Thursday, November 14, 2019

My New Birthday!


This morning was not like any other morning.  As I opened my eyes, I was overwhelmed with gratitude.  Not the regular "thank you" gratitude, but the “speechless, eyes full of tears” gratitude as I reflected on this time last year.  This time last year, I lay in a hospital bed, barely able to move or walk as the nurses rolled me back and forth to change my clothes, and as I lay there, I could feel life leaving my body.  My son sat next to my bed not knowing what was happening to his mom.  In fact, a few days earlier, he'd sat quietly on the foot of my bed at home and asked, "Mom, are you dying?"

Thankfully, he'd driven me to the emergency room on this particular evening.  In that moment, I didn't have the capacity to have fear or to think any "why me" thoughts.  I was only able to cling to my faith and trust that God was in control.  The only thing I remember was apologizing to the nurses over and over for having to take care of me with no help from my own strength.  They were loving, gracious angels.

Shortly after having a CT scan, the doctor entered my room and stated very matter-of-factly that she'd need to do a major surgery NOW.  I could sense the urgency in the matter as I was already in the process of receiving a blood transfusion.  But even at that moment, I asked if she could give me a moment to pray.  She paused and left the room for a few minutes.  When she returned, I had accepted God’s healing by way of this surgery but had one question to really understand the intensity behind her recommendation - "If I were your sister, what would you tell me to do?"  She replied, "I would tell you to head to O.R. right now."  I replied, "Okay.  Let's go."  It was in God’s hands.

Approximately, 6 hours later I was grateful to awaken in ICU with breath in my body.  Lots of tubes and beeps were happening around me, but gratitude and grace filled the room larger than anything else.  After being in the hospital for a week, I was able to go home the evening before Thanksgiving and today I am reminded of the first evening home.  It was surreal, like a dream.  I remember as I was sleeping on the sofa (I was unable to climb the stairs to my bedroom, so I slept on the sofa for a couple of weeks.), I opened my eyes at 2:00 a.m. and just looked around the room giving thanks to God that I was actually on the other side of a miracle.  I lay there, unable to get up, but feeling so safe in His arms as He carried me through the days and weeks to come.
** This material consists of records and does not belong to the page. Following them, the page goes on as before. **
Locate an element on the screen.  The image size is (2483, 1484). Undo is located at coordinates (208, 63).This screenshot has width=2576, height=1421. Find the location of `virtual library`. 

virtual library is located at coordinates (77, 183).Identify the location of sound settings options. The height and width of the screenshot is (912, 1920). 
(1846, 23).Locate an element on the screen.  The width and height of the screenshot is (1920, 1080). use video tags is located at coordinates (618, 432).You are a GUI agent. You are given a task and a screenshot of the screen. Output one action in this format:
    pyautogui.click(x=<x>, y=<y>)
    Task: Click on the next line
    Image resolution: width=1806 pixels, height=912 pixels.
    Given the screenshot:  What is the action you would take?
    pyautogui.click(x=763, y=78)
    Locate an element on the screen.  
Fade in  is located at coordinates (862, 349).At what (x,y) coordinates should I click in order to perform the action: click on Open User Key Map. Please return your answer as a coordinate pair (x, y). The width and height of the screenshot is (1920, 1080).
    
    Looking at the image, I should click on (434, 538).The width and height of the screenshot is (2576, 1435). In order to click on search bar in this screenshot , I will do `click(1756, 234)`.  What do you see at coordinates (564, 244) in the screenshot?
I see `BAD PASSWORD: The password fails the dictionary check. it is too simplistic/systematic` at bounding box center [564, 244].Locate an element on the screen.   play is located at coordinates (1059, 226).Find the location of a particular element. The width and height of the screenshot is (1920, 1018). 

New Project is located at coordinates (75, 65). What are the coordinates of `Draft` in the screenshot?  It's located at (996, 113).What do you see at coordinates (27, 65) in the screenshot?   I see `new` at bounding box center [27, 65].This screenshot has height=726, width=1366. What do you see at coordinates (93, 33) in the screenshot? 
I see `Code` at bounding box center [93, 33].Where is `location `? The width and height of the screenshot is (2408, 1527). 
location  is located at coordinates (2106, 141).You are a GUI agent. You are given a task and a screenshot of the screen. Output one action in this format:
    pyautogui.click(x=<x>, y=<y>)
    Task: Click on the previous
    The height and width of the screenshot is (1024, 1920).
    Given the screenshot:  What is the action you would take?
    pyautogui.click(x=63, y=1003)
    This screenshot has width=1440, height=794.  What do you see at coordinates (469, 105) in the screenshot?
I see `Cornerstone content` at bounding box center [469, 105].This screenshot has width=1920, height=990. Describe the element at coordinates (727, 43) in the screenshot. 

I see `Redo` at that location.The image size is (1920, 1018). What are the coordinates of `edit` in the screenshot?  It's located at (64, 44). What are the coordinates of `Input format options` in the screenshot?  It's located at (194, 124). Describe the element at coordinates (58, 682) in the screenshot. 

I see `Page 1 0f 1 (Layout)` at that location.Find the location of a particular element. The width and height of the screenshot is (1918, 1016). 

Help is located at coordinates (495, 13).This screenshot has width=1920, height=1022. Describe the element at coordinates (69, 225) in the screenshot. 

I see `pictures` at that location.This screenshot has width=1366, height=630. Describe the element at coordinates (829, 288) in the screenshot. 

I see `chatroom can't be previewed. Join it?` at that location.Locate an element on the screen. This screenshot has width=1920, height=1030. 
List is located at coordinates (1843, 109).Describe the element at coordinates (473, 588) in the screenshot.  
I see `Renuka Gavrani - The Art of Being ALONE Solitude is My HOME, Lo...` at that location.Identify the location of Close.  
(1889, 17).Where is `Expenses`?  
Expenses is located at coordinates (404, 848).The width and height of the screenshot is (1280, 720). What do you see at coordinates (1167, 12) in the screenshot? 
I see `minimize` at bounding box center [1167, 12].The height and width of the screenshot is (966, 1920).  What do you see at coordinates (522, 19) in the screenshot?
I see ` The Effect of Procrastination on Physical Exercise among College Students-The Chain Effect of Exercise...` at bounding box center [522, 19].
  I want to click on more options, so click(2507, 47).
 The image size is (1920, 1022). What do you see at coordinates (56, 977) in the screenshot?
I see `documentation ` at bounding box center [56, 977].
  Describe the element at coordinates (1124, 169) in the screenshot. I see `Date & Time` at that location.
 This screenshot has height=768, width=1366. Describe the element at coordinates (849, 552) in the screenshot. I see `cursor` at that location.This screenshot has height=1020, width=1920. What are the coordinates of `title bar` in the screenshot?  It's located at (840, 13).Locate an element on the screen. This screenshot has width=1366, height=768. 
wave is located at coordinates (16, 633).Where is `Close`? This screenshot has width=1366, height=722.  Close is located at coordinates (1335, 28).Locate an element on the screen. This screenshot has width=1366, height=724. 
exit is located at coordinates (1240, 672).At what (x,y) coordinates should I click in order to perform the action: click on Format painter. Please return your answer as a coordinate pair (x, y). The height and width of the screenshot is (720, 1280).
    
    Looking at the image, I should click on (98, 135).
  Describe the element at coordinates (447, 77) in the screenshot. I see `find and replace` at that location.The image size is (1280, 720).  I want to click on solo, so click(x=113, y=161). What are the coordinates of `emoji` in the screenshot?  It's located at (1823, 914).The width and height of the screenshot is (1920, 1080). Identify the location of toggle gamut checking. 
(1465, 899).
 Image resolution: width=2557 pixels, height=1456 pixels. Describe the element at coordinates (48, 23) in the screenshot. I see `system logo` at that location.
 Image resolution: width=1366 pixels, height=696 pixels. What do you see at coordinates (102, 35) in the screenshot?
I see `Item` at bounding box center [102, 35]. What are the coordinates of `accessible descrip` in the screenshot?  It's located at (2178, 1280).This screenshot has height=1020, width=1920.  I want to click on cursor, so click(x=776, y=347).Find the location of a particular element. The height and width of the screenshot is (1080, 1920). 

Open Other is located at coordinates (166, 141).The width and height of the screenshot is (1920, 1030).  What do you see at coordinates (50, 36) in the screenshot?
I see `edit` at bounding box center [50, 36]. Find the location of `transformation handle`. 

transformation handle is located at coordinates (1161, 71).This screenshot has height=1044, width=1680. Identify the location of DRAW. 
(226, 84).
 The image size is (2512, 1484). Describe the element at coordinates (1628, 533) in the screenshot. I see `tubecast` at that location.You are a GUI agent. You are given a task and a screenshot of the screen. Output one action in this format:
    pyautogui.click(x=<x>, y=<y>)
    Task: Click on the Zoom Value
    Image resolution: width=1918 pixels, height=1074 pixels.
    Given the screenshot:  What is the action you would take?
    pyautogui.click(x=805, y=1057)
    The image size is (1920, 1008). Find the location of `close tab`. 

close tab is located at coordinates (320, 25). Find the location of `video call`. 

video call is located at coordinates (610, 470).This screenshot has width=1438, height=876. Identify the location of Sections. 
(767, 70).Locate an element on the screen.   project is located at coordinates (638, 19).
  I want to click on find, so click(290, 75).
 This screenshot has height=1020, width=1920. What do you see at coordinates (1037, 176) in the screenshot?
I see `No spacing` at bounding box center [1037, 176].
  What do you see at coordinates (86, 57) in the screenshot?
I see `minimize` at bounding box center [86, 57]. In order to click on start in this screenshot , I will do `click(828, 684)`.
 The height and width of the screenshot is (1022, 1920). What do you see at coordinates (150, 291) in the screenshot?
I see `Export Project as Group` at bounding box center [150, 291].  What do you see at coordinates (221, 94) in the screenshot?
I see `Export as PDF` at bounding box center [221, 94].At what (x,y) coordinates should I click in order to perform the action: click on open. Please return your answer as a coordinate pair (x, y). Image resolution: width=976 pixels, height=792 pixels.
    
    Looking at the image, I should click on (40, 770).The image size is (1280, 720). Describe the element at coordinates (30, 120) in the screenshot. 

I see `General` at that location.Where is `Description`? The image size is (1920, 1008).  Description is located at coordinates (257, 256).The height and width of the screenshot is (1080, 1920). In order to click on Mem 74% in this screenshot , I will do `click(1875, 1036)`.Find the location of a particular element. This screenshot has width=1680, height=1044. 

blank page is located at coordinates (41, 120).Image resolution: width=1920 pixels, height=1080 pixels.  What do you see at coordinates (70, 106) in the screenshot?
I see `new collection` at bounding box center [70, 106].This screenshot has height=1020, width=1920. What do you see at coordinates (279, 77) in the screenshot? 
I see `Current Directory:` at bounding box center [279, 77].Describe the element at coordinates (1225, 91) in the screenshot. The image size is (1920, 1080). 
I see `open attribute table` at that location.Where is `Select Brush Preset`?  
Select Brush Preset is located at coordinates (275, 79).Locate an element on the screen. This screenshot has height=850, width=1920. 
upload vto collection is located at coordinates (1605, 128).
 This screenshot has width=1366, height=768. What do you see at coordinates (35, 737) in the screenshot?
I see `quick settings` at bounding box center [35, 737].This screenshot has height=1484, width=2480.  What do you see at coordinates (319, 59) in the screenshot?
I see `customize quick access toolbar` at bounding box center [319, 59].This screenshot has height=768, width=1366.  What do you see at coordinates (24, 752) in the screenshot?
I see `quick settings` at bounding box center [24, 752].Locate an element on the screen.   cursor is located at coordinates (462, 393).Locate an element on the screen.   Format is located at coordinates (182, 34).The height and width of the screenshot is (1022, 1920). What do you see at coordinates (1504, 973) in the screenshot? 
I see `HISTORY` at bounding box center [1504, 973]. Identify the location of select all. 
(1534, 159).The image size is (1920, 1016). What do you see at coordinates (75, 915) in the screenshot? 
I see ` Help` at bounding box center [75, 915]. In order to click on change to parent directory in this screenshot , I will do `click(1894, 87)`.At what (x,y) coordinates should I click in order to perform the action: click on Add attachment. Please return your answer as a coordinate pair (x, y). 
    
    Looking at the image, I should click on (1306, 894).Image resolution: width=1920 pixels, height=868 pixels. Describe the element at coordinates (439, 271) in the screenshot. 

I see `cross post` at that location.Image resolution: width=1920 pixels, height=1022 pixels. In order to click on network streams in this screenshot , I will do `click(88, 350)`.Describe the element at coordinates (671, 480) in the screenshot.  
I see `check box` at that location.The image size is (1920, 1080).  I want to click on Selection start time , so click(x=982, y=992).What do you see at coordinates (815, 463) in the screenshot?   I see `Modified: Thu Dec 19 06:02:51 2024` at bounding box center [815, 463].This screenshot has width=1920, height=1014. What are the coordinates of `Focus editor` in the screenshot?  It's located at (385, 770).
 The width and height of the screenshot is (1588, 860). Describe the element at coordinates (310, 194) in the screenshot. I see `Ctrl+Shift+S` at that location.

The next few weeks were filled with family coming into town to take turns taking care of me, along with home nurses and physical therapists.  And, as you can imagine, the gratitude on that Thanksgiving was immeasurable.  I was surrounded by loving angels.

So today, as I awoke, the regular gratitude was superseded by gratitude that can't even be described.  I have named November 14th as my new birthday and every day Thanksgiving.  Yes, I was born on February 3rd, but on November 14, 2018, God rewrote my ending and gave me a new beginning.  It was hard to imagine the girl laying in the hospital being able to live the life I'm gifted with today, but I can hear the voice of the Lord saying, "Daughter, your faith has healed you."  (Mark 5:34)

As a result of my past, I now see and hear everything so differently in my new life.  I take everything that Jesus did personally.  His body was broken just for me.  His blood was shed just for me.  His amazing grace was extended directly to me.  His unfailing love was given just for me.  I am grateful for all that He's done for me.  Today, I celebrate life...more abundantly!